В кабинете Николая Григорьевича собрался срочный семейный совет. Как быть? Везти ли ребят на дачу к Снякиным? Сергей принес тревожный слух насчет Ивана Варфоломеевича Снякина, брата Петра. Будто бы его нет. Будто бы три дня уж, как нет. «А точно ли это? – сомневался Николай Григорьевич. – В столовке что-то не говорили. Я не слышал». Сергей сказал, что сообщил человек осведомленный, из театральных кругов. Смехота! Старый каторжанин, бомбист, согласился директорствовать в музыкальном театре. И поделом дураку: не соглашайся на постыдные предложения, не унижай себя. Так полагал рассвирепевший Михаил Григорьевич, который знал Ивана еще по Александровскому централу.
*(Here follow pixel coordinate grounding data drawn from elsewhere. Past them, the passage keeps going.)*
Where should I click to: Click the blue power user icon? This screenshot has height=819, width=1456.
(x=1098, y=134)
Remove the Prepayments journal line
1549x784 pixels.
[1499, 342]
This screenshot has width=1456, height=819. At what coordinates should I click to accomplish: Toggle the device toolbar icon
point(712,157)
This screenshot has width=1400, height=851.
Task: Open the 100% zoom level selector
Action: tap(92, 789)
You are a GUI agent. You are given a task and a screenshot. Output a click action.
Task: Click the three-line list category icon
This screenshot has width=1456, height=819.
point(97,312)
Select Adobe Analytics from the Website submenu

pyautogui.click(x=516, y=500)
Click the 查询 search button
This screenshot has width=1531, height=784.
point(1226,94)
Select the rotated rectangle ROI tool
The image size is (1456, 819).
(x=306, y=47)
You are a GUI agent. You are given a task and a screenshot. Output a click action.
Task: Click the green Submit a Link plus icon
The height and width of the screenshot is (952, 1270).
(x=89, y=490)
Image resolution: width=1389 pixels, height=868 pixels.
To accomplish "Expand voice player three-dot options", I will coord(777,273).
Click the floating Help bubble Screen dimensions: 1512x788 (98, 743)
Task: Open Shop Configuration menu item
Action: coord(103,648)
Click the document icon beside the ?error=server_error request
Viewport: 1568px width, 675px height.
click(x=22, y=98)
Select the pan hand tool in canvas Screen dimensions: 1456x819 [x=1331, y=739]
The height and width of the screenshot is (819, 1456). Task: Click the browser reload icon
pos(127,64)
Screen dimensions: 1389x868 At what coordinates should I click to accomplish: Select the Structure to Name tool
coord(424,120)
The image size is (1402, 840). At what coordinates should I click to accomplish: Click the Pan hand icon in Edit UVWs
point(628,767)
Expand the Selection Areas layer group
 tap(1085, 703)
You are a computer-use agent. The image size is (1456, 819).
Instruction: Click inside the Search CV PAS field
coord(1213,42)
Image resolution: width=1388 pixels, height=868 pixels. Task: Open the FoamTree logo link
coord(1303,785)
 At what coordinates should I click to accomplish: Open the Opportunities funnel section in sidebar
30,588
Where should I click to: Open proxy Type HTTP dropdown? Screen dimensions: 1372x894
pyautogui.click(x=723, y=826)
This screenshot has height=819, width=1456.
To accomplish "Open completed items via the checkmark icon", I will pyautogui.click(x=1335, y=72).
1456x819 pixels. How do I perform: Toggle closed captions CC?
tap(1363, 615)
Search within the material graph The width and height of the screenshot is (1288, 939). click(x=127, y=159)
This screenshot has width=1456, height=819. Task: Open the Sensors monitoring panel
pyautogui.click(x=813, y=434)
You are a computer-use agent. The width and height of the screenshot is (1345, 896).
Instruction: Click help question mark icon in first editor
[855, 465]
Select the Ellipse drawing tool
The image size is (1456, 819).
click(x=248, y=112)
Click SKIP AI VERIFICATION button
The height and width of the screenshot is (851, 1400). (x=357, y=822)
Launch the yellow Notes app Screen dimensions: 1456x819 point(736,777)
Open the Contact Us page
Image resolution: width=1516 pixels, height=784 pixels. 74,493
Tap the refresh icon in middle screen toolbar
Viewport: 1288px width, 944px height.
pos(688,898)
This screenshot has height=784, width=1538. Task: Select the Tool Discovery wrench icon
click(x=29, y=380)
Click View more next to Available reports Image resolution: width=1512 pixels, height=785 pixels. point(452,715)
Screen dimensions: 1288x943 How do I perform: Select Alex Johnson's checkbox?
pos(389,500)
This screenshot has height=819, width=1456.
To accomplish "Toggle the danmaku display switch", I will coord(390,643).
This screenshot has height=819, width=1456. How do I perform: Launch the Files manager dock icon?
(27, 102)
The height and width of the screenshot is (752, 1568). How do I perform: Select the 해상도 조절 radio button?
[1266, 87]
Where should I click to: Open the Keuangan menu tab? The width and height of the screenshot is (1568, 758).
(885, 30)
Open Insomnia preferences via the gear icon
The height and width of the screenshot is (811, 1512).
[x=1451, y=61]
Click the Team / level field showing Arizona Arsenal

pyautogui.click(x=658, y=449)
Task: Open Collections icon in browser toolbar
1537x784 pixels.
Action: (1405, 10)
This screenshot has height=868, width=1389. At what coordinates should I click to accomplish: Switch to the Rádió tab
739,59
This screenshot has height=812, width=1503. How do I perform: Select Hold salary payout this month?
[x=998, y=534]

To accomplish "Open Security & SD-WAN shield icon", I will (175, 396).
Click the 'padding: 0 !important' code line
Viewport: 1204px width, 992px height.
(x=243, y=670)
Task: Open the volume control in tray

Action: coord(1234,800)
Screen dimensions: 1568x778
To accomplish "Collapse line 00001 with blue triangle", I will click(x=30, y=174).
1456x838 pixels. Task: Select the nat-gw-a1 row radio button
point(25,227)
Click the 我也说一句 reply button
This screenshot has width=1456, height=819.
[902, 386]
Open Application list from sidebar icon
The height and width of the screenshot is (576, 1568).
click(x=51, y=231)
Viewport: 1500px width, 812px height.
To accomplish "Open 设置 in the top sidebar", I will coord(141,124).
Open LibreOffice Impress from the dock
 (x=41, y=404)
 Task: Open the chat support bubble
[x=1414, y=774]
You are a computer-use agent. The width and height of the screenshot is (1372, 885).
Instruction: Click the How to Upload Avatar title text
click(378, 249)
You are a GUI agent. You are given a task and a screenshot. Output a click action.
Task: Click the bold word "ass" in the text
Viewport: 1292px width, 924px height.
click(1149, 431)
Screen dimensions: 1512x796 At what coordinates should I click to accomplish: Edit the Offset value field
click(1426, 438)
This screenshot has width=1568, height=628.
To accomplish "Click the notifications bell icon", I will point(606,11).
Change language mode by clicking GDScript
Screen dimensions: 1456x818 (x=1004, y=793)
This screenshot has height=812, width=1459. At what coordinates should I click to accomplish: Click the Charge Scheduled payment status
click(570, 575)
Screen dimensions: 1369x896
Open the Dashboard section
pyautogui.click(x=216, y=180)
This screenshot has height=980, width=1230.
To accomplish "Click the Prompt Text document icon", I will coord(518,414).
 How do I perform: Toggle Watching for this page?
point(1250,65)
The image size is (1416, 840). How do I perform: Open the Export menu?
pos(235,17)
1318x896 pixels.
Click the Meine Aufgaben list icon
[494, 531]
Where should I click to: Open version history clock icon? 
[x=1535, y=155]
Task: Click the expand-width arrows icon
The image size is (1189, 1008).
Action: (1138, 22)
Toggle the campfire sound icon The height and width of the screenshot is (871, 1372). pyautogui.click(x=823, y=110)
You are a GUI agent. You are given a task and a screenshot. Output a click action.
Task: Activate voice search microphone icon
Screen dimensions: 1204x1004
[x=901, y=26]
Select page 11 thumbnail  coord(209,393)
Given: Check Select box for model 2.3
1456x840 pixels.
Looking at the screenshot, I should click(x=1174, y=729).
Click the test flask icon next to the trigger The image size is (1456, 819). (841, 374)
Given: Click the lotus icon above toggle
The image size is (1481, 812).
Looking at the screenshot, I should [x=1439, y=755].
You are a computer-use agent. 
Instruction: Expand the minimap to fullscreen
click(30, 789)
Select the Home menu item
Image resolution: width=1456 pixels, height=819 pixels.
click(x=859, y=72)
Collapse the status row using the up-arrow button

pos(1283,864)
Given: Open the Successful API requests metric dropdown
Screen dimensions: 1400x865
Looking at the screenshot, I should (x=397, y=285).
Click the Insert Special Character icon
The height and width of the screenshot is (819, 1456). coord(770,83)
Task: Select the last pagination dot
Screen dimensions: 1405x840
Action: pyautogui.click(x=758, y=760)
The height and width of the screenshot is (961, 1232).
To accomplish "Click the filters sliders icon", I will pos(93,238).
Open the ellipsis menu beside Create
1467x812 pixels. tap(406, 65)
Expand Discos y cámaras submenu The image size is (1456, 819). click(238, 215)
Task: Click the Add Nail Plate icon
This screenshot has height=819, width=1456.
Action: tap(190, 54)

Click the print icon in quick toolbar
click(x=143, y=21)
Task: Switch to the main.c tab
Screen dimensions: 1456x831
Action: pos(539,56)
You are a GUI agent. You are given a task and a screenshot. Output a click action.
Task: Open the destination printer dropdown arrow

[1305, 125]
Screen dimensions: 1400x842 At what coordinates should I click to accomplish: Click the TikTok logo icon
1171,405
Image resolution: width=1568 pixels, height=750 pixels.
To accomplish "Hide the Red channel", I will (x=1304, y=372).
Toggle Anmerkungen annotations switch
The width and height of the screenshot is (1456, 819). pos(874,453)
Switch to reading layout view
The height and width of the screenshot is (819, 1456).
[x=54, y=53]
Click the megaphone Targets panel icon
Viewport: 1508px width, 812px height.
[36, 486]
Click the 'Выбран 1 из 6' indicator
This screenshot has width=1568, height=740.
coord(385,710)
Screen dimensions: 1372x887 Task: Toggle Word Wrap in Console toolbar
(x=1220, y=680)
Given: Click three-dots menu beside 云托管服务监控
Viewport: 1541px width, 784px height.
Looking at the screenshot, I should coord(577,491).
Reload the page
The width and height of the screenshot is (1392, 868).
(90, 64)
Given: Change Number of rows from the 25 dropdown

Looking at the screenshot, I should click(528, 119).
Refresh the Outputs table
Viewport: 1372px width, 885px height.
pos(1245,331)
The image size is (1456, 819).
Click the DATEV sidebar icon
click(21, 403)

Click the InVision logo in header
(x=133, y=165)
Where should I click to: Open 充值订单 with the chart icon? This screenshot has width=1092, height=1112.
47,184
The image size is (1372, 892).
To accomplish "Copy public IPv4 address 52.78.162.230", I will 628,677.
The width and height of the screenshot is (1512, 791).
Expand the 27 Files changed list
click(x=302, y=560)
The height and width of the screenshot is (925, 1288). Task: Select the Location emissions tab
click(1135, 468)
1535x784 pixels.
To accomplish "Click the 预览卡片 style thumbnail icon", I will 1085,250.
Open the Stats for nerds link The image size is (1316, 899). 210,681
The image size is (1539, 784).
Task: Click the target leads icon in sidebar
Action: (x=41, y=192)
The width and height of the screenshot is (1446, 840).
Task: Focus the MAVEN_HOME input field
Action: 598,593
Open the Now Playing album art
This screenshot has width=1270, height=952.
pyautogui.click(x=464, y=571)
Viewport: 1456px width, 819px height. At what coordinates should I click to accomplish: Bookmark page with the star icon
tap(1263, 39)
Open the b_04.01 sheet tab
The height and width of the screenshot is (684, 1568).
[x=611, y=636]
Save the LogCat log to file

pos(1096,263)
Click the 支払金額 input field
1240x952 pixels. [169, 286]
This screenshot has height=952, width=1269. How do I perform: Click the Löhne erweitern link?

Из столовой, где собралась молодежь, слышны были голоса, запели песню. Новую прекрасную песню из кинокартины: «Крутится, вертится шар голубой...» Бабушка вполголоса подпевала.
– Сережа, ты ступай в столовую, – сказал Николай Григорьевич.
– Ступаю, ступаю. «Герцеговинка» не нужна? – Сергей взял с письменного стола коробку папирос «Герцеговина флор», предназначенную гостям, так как Николай Григорьевич уже пятый месяц бросил курить, и пошел к двери. На секунду остановившись, сделал страшные, веселые глаза и зашептал: – Вы тут недолго, бояре, а то Мотю прозеваете. Мотя такие стихи будет читать – закачаетесь!
Ему было двадцать два. Михаил Григорьевич смотрел ему вслед с недоумением: какие стихи? Елизавета Семеновна, мать Горика, сказала, что надо сейчас же позвонить Петру Варфоломеевичу и все станет ясно. Они с братом очень дружны.